Start of Information shown
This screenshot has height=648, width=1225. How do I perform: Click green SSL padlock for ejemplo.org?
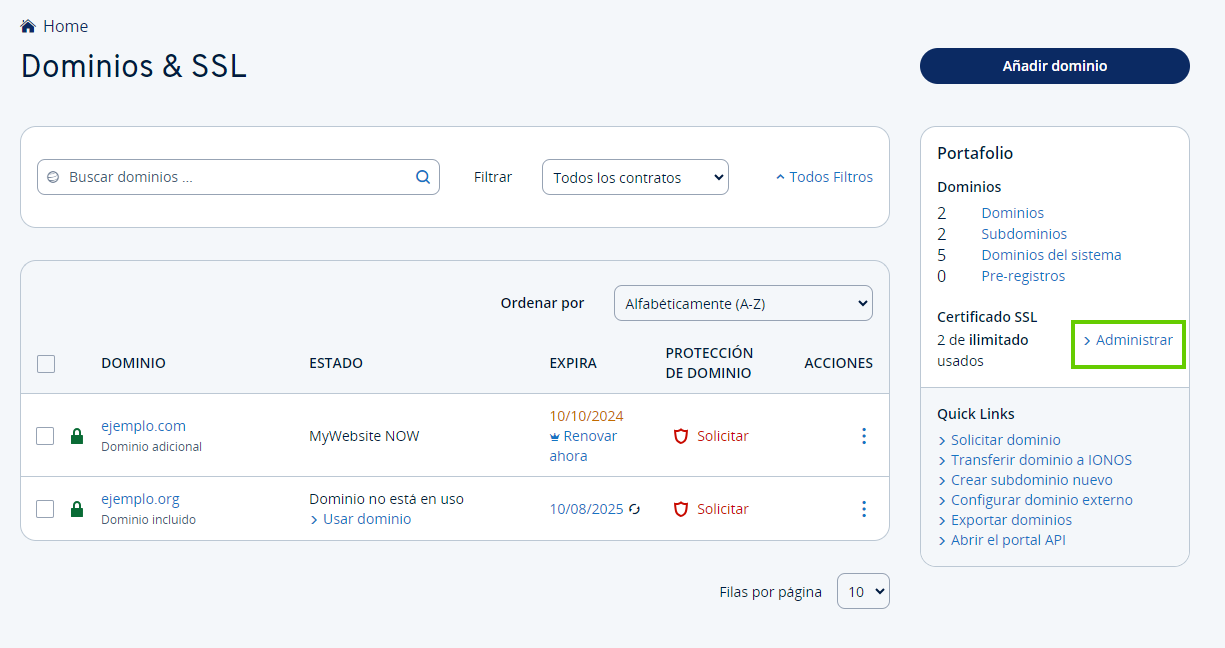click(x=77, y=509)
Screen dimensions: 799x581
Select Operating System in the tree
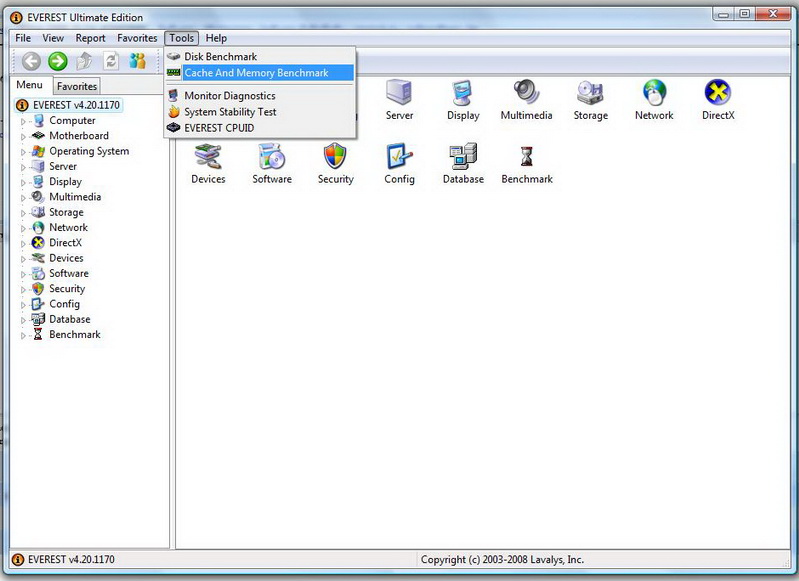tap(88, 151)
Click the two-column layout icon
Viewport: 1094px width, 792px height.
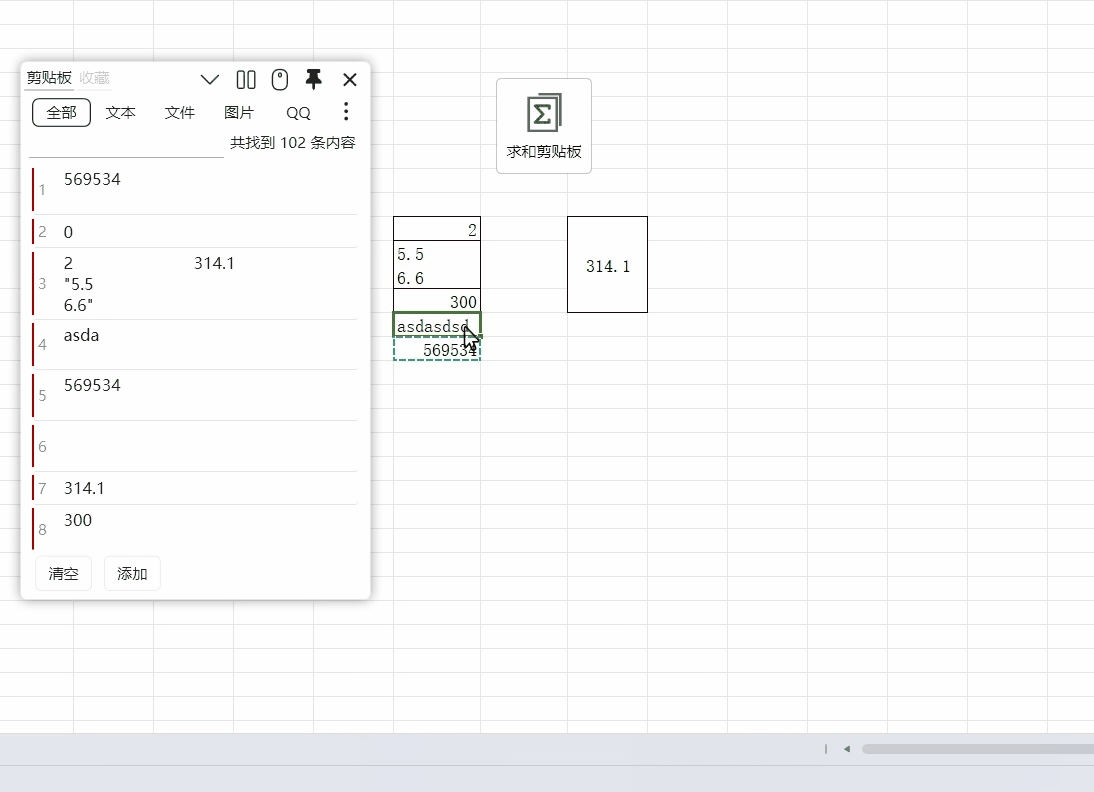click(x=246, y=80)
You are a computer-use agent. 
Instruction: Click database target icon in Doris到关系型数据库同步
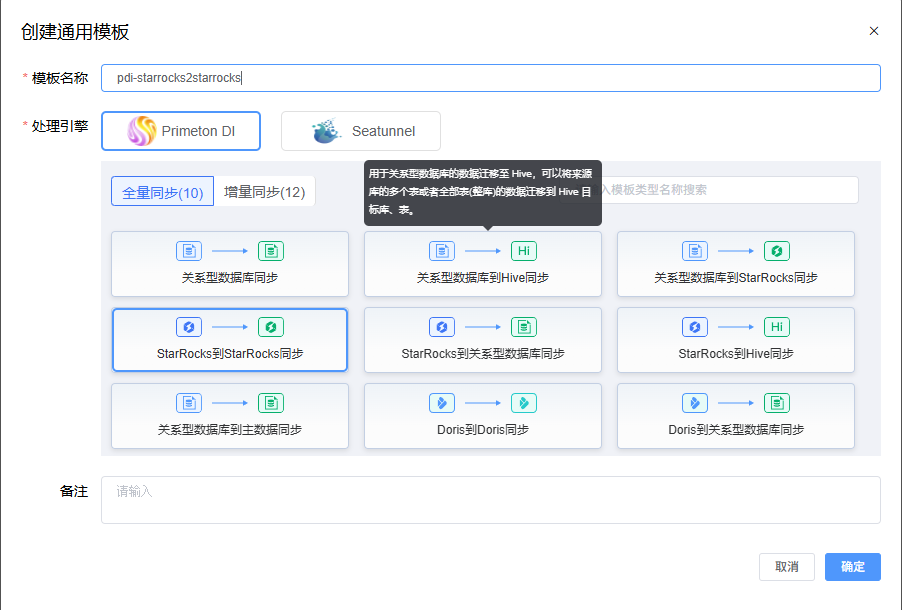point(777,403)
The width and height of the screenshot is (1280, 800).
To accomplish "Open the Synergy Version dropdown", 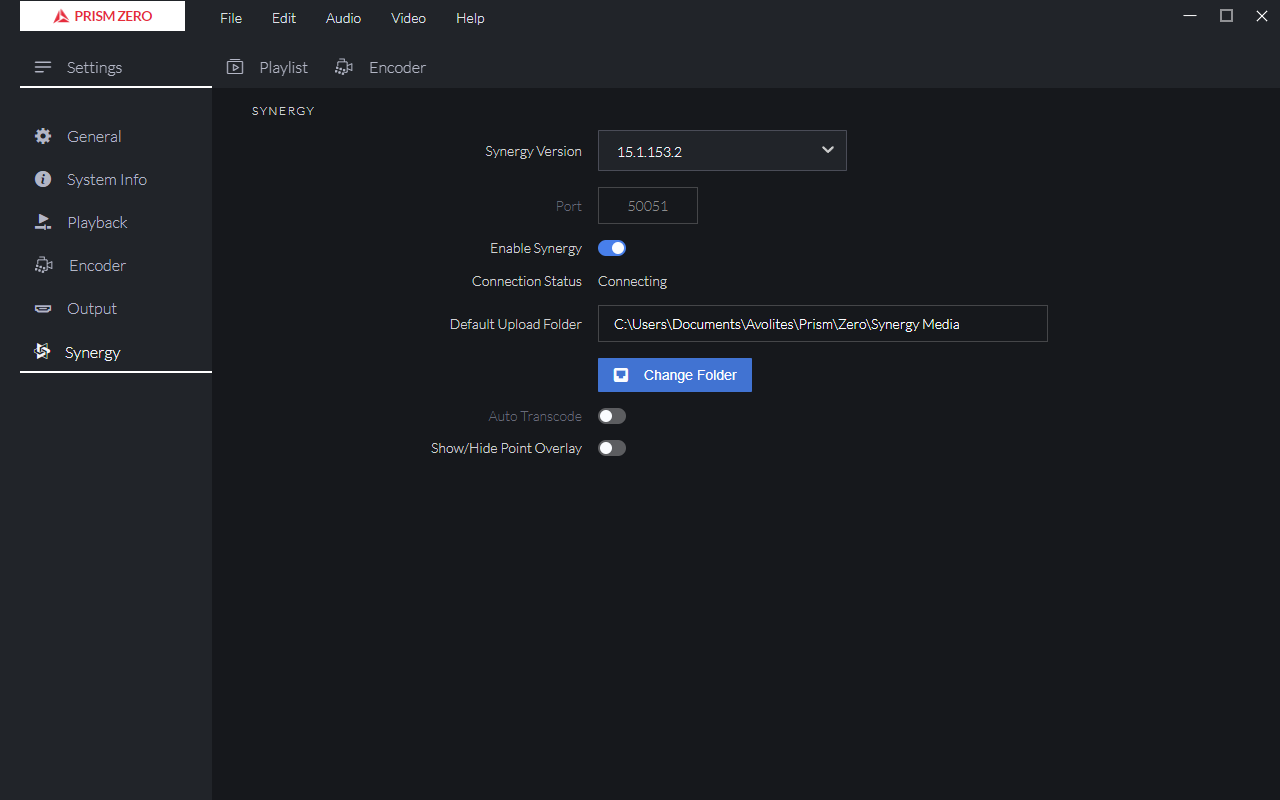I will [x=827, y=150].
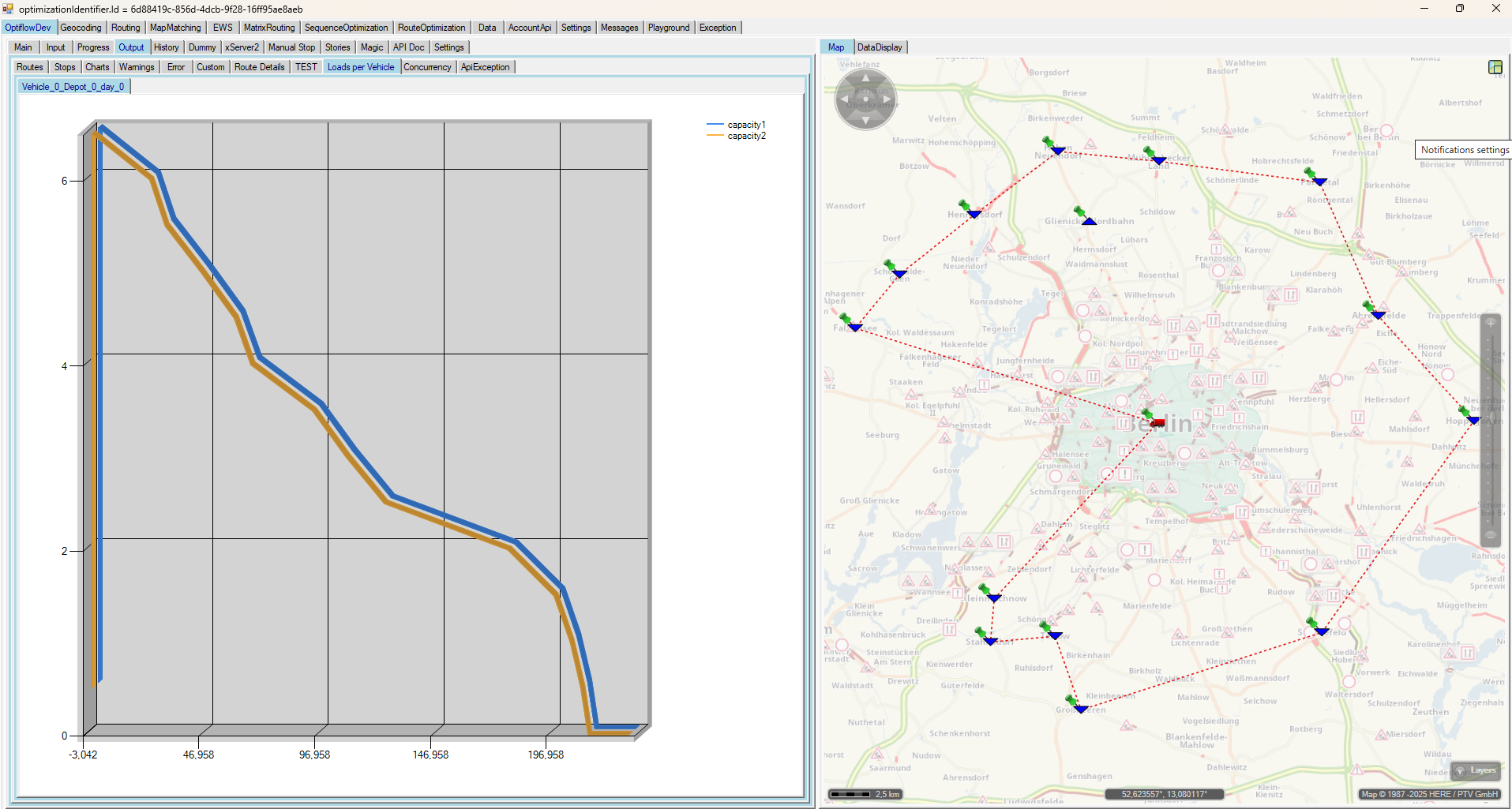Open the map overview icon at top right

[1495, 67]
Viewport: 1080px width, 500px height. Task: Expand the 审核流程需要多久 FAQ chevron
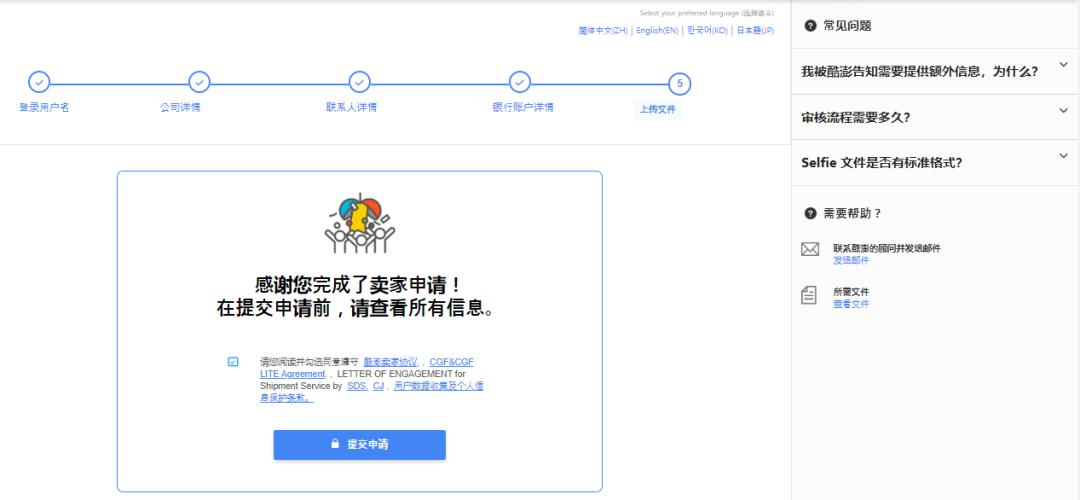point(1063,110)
End of Information shown
Reproduce the opening lines of the material above exactly, ending with the line that contains "Click the two-column layout icon". Omit every picture.

This screenshot has height=648, width=1225. How do I perform: Click green SSL padlock for ejemplo.org?
click(x=77, y=509)
Screen dimensions: 799x581
Select Operating System in the tree
tap(88, 151)
Click the two-column layout icon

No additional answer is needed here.